### What is needed
Each record should be output exactly, with every character kept.
◇ ◇ ◇
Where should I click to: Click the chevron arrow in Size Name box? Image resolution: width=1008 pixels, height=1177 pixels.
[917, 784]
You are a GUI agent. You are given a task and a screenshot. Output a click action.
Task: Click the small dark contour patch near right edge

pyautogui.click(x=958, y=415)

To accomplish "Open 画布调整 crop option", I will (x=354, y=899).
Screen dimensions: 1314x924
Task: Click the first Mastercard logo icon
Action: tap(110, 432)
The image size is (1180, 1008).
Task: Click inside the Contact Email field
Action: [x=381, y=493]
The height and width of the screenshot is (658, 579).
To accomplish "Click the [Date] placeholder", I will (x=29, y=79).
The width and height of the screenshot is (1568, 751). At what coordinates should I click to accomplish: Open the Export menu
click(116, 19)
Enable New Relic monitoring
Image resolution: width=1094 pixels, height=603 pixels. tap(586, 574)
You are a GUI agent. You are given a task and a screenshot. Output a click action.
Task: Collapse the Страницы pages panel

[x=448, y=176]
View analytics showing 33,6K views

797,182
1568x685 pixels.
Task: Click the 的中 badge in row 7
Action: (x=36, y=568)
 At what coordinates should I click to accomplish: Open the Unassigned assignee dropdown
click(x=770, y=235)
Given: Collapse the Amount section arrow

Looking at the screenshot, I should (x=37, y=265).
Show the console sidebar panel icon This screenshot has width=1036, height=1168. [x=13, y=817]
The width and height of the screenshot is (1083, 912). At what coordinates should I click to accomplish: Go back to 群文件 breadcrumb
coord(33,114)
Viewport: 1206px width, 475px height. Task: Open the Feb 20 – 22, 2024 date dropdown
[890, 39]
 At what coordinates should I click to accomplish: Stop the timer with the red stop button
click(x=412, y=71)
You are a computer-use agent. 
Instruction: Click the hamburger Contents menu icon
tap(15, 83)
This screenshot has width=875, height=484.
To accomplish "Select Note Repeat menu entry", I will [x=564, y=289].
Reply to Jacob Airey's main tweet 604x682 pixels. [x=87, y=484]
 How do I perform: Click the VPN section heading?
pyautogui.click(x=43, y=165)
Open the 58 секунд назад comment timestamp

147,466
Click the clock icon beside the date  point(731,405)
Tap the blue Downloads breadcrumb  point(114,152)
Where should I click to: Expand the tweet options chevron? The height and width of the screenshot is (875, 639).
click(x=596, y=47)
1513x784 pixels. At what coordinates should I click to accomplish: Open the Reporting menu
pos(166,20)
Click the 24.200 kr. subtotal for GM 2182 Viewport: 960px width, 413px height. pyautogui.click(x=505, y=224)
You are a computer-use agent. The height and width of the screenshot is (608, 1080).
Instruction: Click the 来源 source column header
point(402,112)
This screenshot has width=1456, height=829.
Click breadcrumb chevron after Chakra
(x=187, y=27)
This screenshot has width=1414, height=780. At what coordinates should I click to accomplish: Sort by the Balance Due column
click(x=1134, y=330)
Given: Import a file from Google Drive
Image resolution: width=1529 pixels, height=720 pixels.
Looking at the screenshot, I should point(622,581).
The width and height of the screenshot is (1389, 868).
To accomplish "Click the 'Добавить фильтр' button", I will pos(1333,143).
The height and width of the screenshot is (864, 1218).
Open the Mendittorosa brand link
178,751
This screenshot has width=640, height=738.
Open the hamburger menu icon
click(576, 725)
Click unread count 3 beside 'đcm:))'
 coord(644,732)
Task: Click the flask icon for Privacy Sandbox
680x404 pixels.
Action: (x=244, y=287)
◇ ◇ ◇
### Task output
Where should I click to: Click the chevron arrow in Size Name box? Image resolution: width=1008 pixels, height=1177 pixels.
[917, 784]
You are a GUI agent. You are given a task and a screenshot. Output a click action.
Task: Click the small dark contour patch near right edge

pyautogui.click(x=958, y=415)

To accomplish "Open 画布调整 crop option", I will (x=354, y=899).
Screen dimensions: 1314x924
Task: Click the first Mastercard logo icon
Action: tap(110, 432)
The image size is (1180, 1008).
Task: Click inside the Contact Email field
Action: [x=381, y=493]
The height and width of the screenshot is (658, 579).
To accomplish "Click the [Date] placeholder", I will (x=29, y=79).
The width and height of the screenshot is (1568, 751). At what coordinates should I click to accomplish: Open the Export menu
click(116, 19)
Enable New Relic monitoring
Image resolution: width=1094 pixels, height=603 pixels. tap(586, 574)
You are a GUI agent. You are given a task and a screenshot. Output a click action.
Task: Collapse the Страницы pages panel

[x=448, y=176]
View analytics showing 33,6K views

797,182
1568x685 pixels.
Task: Click the 的中 badge in row 7
Action: (x=36, y=568)
 At what coordinates should I click to accomplish: Open the Unassigned assignee dropdown
click(x=770, y=235)
Given: Collapse the Amount section arrow

Looking at the screenshot, I should (x=37, y=265).
Show the console sidebar panel icon This screenshot has width=1036, height=1168. [x=13, y=817]
The width and height of the screenshot is (1083, 912). At what coordinates should I click to accomplish: Go back to 群文件 breadcrumb
coord(33,114)
Viewport: 1206px width, 475px height. Task: Open the Feb 20 – 22, 2024 date dropdown
[890, 39]
 At what coordinates should I click to accomplish: Stop the timer with the red stop button
click(x=412, y=71)
You are a computer-use agent. 
Instruction: Click the hamburger Contents menu icon
tap(15, 83)
This screenshot has width=875, height=484.
To accomplish "Select Note Repeat menu entry", I will [x=564, y=289].
Reply to Jacob Airey's main tweet 604x682 pixels. [x=87, y=484]
 How do I perform: Click the VPN section heading?
pyautogui.click(x=43, y=165)
Open the 58 секунд назад comment timestamp

147,466
Click the clock icon beside the date  point(731,405)
Tap the blue Downloads breadcrumb  point(114,152)
Where should I click to: Expand the tweet options chevron? The height and width of the screenshot is (875, 639).
click(x=596, y=47)
1513x784 pixels. At what coordinates should I click to accomplish: Open the Reporting menu
pos(166,20)
Click the 24.200 kr. subtotal for GM 2182 Viewport: 960px width, 413px height. pyautogui.click(x=505, y=224)
You are a computer-use agent. The height and width of the screenshot is (608, 1080).
Instruction: Click the 来源 source column header
point(402,112)
This screenshot has width=1456, height=829.
Click breadcrumb chevron after Chakra
(x=187, y=27)
This screenshot has width=1414, height=780. At what coordinates should I click to accomplish: Sort by the Balance Due column
click(x=1134, y=330)
Given: Import a file from Google Drive
Image resolution: width=1529 pixels, height=720 pixels.
Looking at the screenshot, I should point(622,581).
The width and height of the screenshot is (1389, 868).
To accomplish "Click the 'Добавить фильтр' button", I will pos(1333,143).
The height and width of the screenshot is (864, 1218).
Open the Mendittorosa brand link
178,751
This screenshot has width=640, height=738.
Open the hamburger menu icon
click(576, 725)
Click unread count 3 beside 'đcm:))'
 coord(644,732)
Task: Click the flask icon for Privacy Sandbox
680x404 pixels.
Action: (x=244, y=287)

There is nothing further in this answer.